By Josh White
Date: Tuesday 02 Sep 2025
(Sharecast News) - Tekmar Group said on Tuesday that it expects to break even on an adjusted EBITDA basis for the year ending 30 September, after delays in customer procurement decisions pushed some expected revenue into the next financial year.
The AIM-traded offshore energy services and asset protection specialist said the bidding pipeline remained strong, with the fourth quarter particularly robust for new awards.
However, slower-than-anticipated conversion into firm orders has dampened second-half revenue expectations, though the group still expects improved trading versus the first half when it posted a £0.7m EBITDA loss.
Adjusted EBITDA for the full year was now expected to be around break-even, reflecting higher margins and a stronger second half, the company said.
Net debt stood at £2.6m as of 30 June, with loan facilities in place to meet working capital needs and repay its CBILs loan by the end of October.

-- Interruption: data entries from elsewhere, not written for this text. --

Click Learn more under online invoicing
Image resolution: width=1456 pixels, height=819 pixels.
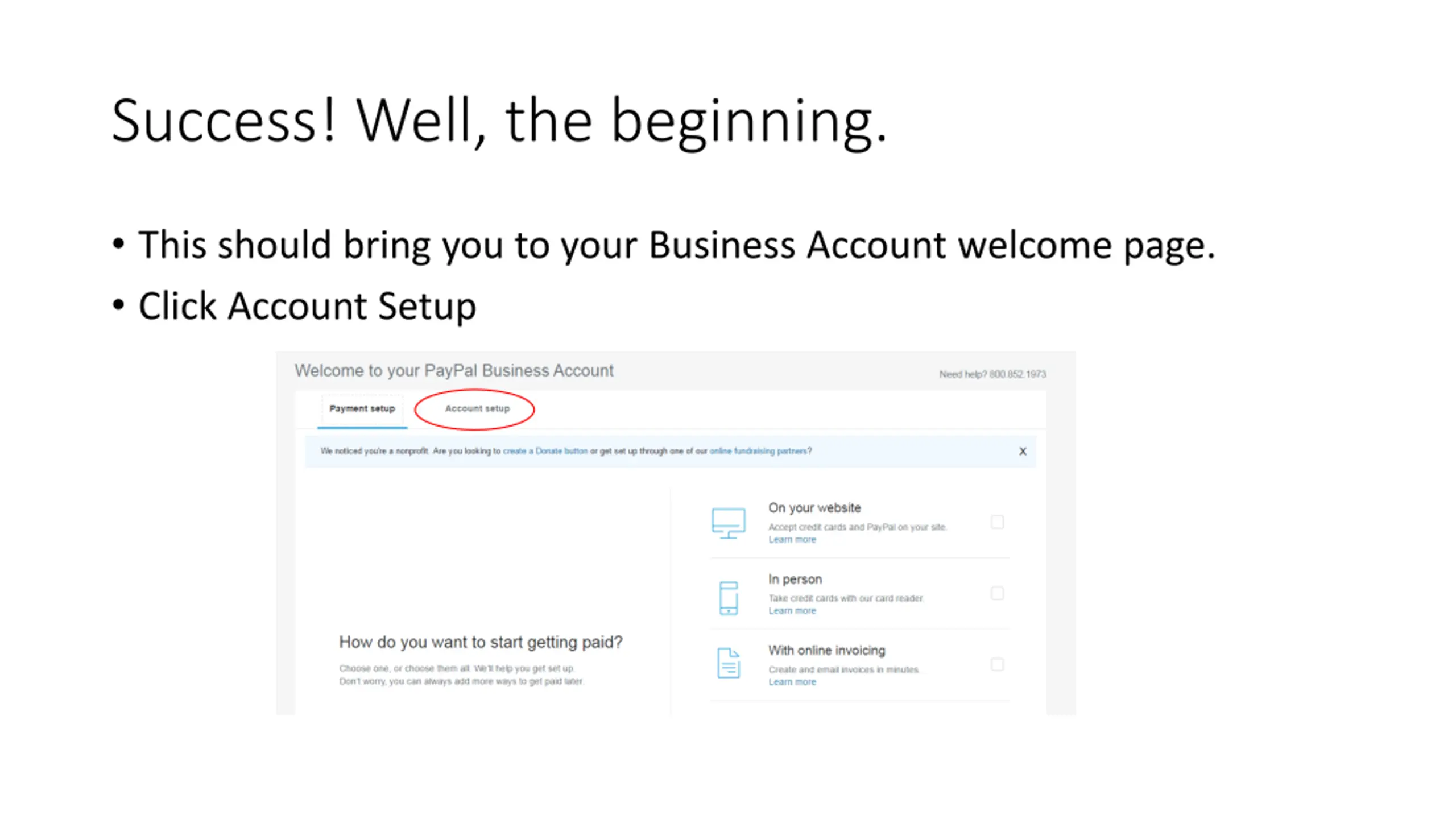[x=792, y=681]
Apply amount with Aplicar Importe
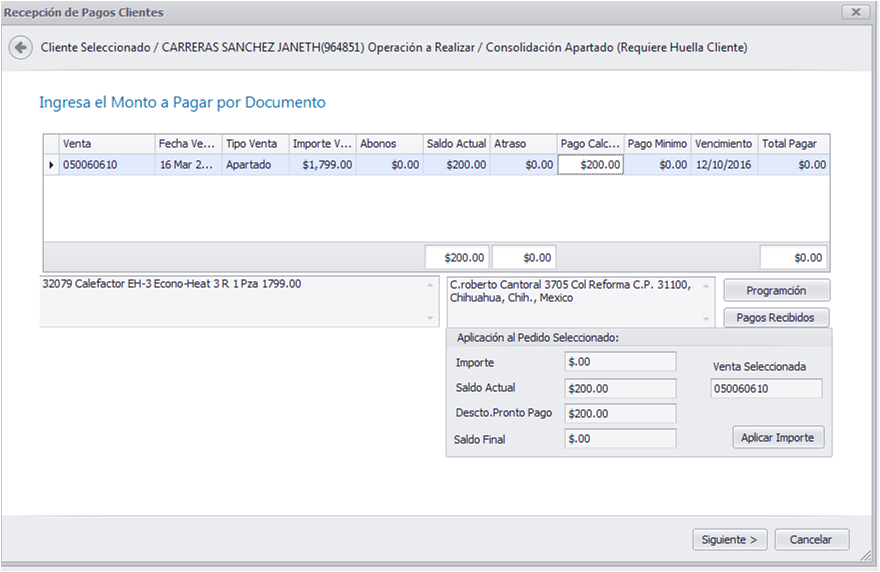Screen dimensions: 880x572 tap(778, 437)
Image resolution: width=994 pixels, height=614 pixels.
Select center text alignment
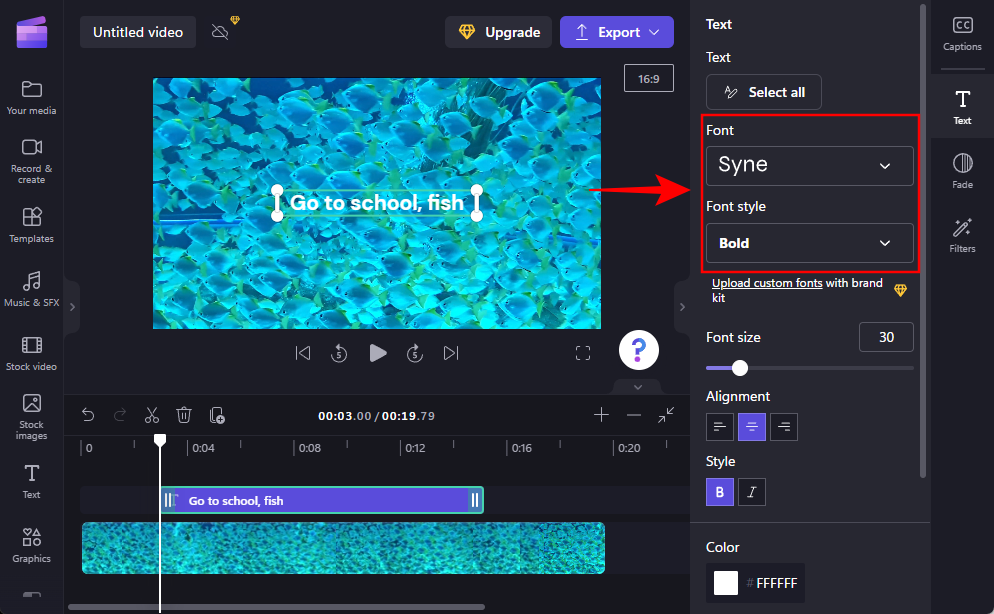tap(751, 427)
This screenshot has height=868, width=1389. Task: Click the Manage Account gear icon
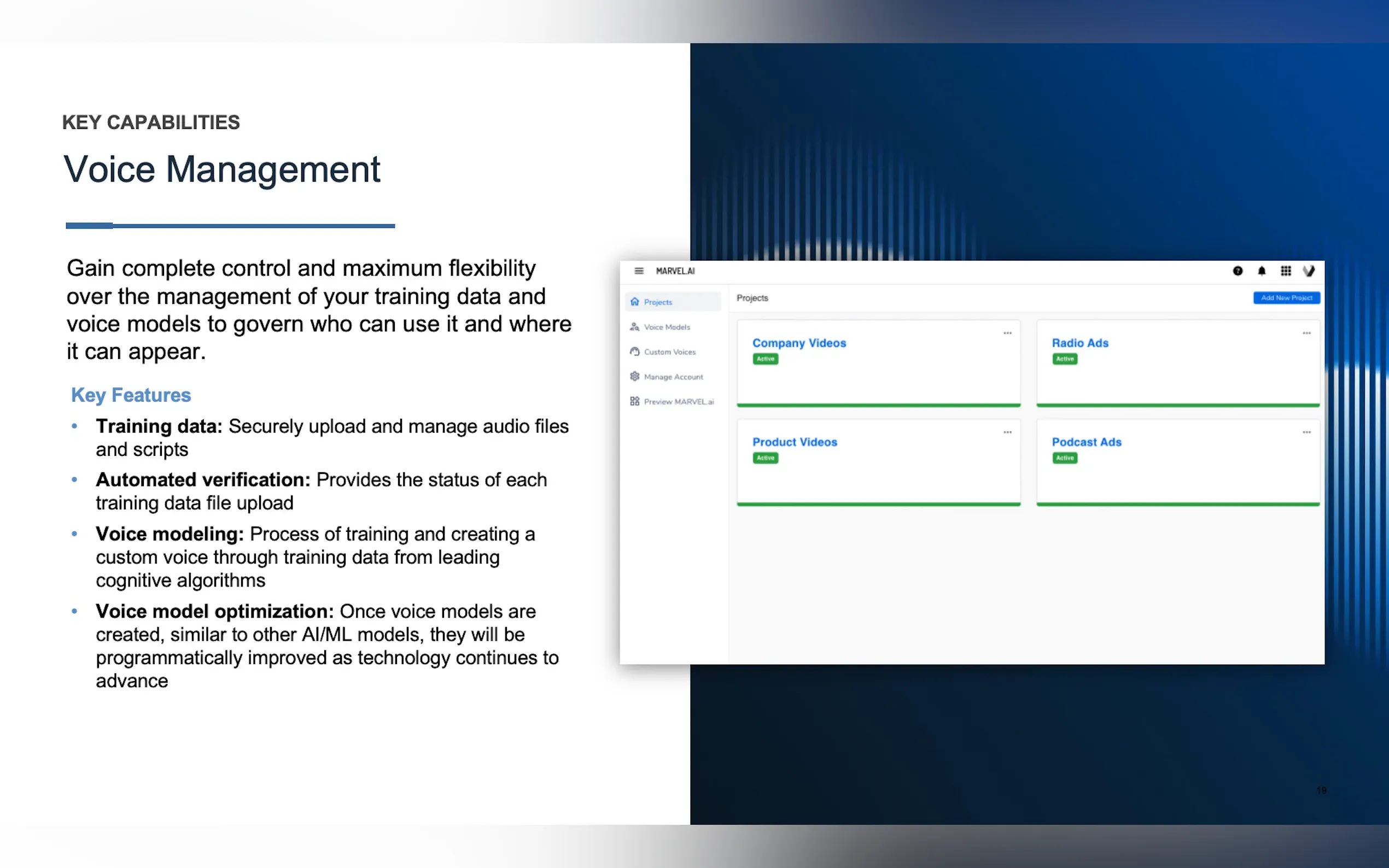(634, 377)
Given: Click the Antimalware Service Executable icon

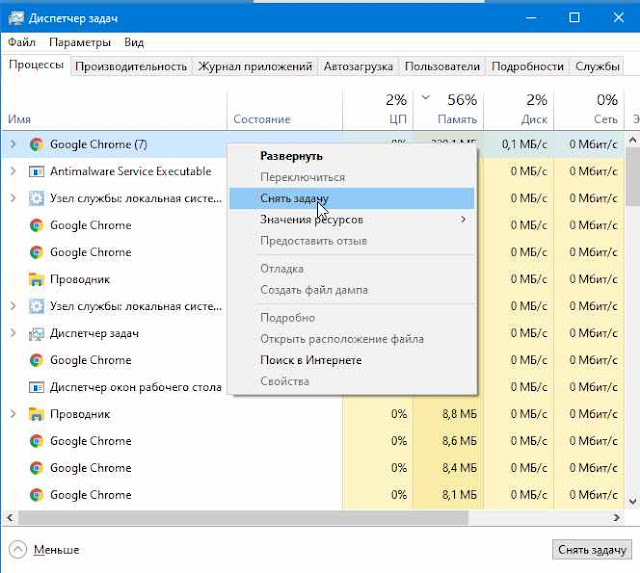Looking at the screenshot, I should [x=36, y=171].
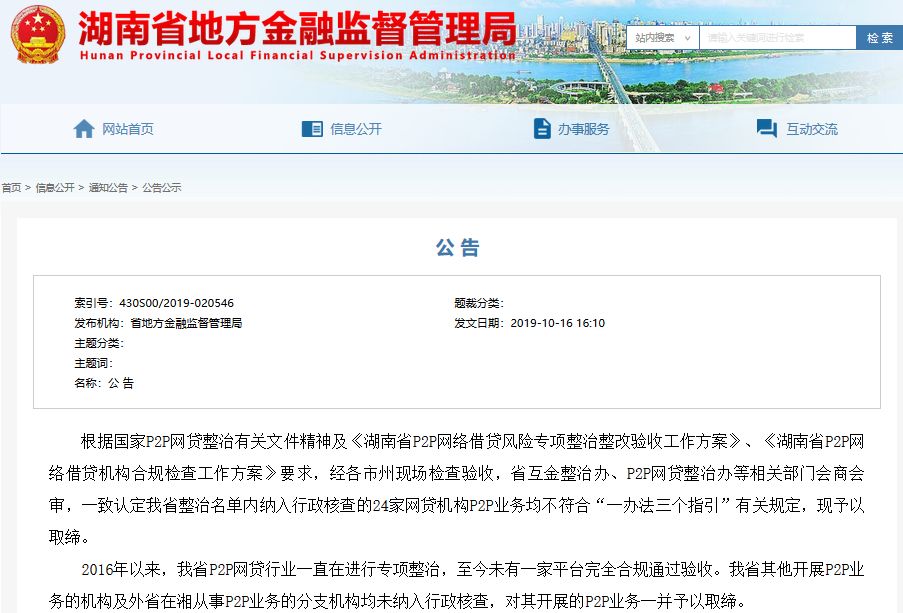
Task: Click the home icon beside 网站首页
Action: [84, 129]
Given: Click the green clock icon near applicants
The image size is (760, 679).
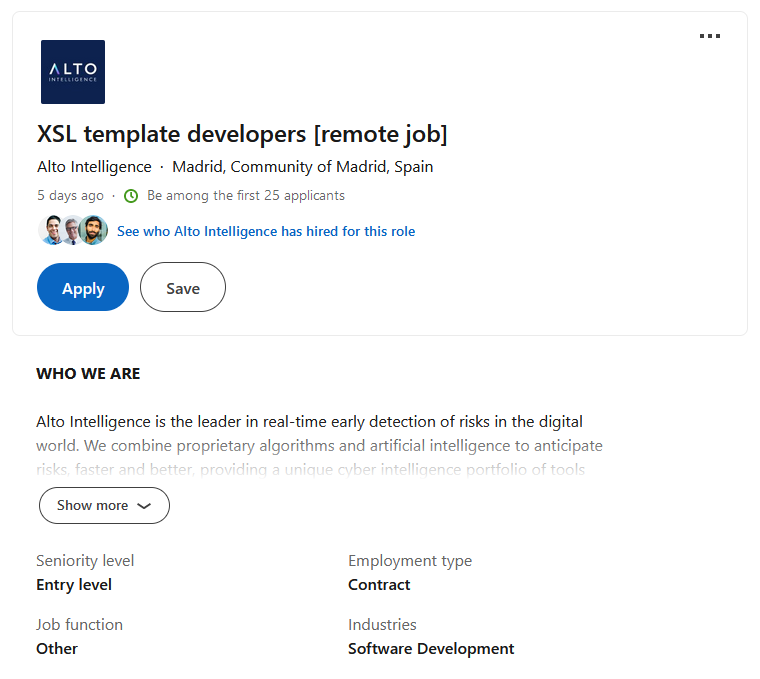Looking at the screenshot, I should tap(130, 196).
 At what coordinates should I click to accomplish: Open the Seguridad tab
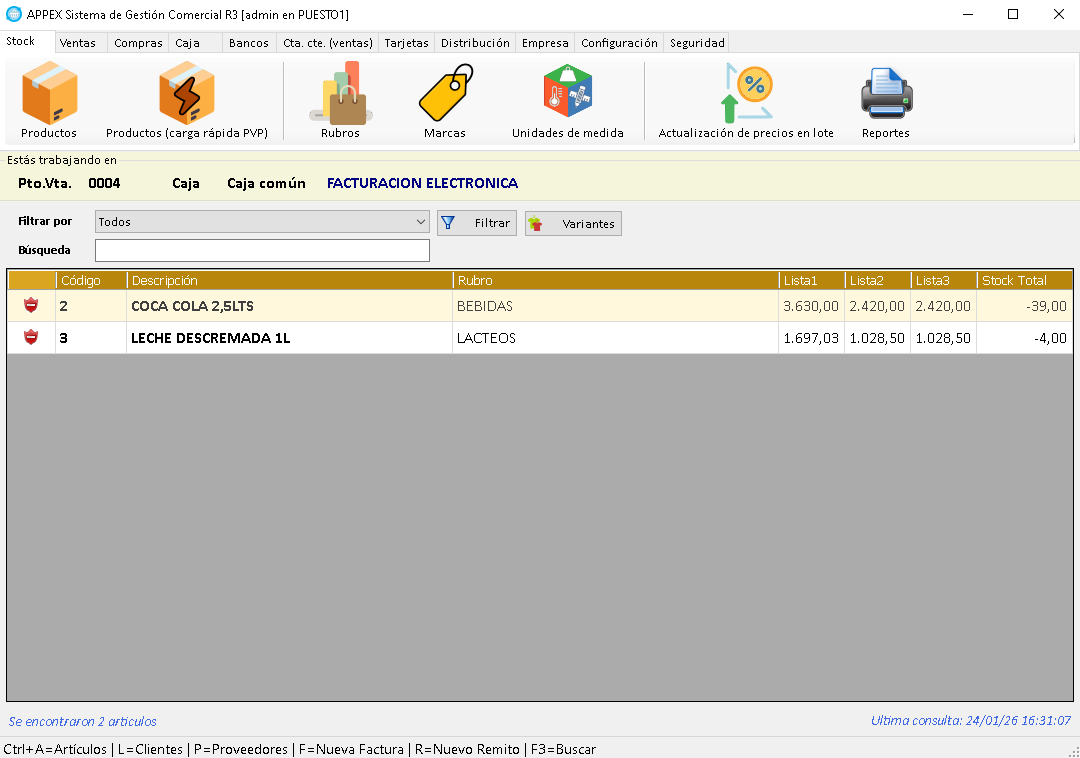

"We continue to see strength in our inquiry pipeline, which supports a very healthy near-term bidding pipeline for the remainder of 2025 and into 2026," said chief executive Richard Turner.
"As we flagged with our interim results, the outturn for the current financial year was predicated on the timing of securing significant tender opportunities.
"Whilst the timing of these awards has been pushed out, impacting the current financial year, the shape of the near-term pipeline remains encouraging and supports our efforts to build a sustainably stronger backlog for FY2026 and beyond."
Turner, who joined in September last year, had been leading the company's Project Aurora strategy to drive medium-term growth through operational efficiencies, tighter cost control, and expansion into new business verticals.
Tekmar had reorganised into two divisions - Asset Protection Technology and Offshore Energy Services - with the latter achieving a much higher sales run rate in 2025 as it targeted 25% of group revenue, up from 6% in 2024.
The company said it had also resolved two legacy warranty claims with no cash impact and continued to strengthen its balance sheet, including progress on aged debt collection and maintaining annual capital expenditure below £0.5m.
An active acquisition pipeline remained under review as Tekmar focussed on building scale and profitability in the coming years.
At 0942 BST, shares in Tekmar Group were down 8.1% at 4.83p.